- _Supplied information_
□ □ □
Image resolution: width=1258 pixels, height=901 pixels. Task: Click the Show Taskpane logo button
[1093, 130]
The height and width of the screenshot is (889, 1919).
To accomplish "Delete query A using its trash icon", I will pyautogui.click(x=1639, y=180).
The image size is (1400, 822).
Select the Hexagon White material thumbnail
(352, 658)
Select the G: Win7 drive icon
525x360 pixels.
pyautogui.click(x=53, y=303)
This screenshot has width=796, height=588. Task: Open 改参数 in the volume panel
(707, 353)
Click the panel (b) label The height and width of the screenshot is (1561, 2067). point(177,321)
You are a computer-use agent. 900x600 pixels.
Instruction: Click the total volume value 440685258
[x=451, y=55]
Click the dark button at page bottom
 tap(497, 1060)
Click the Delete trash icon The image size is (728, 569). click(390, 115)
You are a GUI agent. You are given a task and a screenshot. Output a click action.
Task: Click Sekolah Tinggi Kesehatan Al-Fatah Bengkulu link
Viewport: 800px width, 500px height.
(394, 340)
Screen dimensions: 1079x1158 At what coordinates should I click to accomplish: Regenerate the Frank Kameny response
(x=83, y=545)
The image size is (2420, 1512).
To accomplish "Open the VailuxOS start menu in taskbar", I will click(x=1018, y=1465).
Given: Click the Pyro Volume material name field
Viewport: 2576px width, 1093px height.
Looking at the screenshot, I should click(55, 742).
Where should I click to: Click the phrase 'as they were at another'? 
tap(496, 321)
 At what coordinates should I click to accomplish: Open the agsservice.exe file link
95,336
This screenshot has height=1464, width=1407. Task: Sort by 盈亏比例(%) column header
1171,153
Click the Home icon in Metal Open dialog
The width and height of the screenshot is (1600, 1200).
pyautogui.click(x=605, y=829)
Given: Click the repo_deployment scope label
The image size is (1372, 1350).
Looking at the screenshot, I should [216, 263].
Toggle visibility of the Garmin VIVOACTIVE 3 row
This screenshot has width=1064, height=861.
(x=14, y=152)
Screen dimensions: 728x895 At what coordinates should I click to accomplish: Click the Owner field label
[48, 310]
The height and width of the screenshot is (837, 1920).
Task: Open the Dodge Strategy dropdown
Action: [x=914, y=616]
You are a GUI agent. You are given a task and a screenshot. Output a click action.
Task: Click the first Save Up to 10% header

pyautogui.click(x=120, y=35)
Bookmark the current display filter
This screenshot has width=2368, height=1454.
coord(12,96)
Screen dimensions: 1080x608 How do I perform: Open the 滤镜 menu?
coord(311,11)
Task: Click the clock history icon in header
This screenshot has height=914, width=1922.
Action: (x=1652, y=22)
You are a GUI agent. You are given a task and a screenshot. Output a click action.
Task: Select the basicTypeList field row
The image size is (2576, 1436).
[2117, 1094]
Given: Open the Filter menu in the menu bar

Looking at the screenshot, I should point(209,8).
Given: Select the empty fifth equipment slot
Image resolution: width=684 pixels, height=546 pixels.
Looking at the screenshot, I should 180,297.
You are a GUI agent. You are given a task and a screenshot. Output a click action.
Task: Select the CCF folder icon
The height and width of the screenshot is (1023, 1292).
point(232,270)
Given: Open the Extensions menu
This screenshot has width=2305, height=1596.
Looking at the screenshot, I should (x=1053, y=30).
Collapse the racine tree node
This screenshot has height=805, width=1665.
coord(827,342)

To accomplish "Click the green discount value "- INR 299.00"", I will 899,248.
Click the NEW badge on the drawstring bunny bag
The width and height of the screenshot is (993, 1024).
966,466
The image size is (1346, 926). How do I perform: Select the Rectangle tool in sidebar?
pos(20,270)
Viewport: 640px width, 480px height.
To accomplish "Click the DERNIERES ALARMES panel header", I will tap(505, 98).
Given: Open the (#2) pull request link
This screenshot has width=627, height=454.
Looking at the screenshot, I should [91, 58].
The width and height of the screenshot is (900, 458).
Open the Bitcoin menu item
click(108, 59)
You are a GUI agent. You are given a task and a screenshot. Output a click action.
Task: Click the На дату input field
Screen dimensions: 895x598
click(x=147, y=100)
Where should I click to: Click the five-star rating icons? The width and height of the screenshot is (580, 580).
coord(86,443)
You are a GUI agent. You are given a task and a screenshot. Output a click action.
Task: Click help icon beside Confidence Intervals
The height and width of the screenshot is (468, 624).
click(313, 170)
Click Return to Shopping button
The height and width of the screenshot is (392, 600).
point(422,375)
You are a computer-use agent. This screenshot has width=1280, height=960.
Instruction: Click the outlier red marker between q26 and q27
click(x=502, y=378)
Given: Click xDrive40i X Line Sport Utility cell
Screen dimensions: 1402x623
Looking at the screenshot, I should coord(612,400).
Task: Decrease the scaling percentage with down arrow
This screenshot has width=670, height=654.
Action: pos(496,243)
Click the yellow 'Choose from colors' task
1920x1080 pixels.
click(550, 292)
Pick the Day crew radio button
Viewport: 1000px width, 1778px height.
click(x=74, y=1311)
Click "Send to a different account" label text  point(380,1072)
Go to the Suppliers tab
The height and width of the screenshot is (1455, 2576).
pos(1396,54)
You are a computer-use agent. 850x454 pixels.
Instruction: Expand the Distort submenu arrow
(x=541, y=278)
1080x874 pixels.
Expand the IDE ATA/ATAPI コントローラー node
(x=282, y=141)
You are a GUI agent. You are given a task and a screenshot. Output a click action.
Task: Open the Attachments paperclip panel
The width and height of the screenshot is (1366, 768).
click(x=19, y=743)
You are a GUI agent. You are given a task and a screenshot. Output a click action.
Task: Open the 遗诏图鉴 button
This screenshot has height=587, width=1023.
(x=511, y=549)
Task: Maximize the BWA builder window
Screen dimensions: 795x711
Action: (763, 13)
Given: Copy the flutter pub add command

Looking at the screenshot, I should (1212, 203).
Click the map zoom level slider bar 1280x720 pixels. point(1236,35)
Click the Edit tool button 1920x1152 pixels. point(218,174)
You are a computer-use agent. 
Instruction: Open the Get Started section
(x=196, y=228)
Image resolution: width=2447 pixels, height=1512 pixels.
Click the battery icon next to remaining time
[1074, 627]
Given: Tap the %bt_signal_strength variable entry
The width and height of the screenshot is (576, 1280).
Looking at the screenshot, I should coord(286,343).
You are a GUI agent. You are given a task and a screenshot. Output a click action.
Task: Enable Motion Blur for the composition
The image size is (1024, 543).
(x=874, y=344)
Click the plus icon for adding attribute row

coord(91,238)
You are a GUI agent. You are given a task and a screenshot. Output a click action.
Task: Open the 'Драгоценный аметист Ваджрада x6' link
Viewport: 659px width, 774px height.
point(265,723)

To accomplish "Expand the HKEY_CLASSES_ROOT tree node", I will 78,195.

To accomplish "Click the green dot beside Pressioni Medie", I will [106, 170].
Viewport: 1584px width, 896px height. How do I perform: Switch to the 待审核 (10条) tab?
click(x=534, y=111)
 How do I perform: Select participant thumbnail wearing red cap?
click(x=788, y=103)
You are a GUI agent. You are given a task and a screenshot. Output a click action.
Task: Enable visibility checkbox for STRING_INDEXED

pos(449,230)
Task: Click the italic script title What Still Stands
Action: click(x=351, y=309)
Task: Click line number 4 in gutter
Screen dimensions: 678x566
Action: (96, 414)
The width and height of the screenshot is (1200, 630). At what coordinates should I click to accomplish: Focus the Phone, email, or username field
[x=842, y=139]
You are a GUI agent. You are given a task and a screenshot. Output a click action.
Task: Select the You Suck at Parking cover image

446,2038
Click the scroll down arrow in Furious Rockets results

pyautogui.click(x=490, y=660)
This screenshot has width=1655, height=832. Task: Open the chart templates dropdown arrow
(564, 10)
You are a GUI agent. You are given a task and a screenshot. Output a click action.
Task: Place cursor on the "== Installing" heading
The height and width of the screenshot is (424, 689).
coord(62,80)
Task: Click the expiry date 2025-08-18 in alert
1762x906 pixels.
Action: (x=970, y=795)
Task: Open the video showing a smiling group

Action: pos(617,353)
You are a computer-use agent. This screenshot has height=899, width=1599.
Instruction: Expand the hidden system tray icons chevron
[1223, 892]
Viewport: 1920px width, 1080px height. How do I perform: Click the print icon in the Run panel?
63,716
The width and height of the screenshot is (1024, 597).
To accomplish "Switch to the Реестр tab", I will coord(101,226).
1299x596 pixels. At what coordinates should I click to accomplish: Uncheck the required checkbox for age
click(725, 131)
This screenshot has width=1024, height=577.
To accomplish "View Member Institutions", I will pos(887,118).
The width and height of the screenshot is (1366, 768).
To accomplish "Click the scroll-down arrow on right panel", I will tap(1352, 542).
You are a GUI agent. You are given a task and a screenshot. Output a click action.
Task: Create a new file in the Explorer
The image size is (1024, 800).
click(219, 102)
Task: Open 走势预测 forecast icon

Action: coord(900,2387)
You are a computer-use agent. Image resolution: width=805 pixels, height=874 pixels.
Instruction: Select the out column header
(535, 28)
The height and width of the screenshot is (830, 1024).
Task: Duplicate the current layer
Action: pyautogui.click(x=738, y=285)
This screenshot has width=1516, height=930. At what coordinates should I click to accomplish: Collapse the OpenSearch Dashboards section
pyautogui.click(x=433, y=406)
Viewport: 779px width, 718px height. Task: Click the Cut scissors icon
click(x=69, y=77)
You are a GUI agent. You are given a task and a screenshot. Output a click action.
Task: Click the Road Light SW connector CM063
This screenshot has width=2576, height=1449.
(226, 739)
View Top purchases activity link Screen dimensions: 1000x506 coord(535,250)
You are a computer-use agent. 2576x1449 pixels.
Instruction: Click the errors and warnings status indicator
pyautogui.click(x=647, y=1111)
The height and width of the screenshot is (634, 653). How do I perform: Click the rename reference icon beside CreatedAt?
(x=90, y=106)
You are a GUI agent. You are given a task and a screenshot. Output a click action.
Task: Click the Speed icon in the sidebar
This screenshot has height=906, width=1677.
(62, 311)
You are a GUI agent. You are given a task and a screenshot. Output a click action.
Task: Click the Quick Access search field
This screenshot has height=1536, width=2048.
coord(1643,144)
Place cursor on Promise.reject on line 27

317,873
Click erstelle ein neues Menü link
□ □ □
- _Direction_
Reproduce the items above unchanged, from the very first line down through the line that contains "will pyautogui.click(x=1639, y=180).".

- _Answer_
Image resolution: width=1258 pixels, height=901 pixels. Task: Click the Show Taskpane logo button
[1093, 130]
The height and width of the screenshot is (889, 1919).
To accomplish "Delete query A using its trash icon", I will pyautogui.click(x=1639, y=180).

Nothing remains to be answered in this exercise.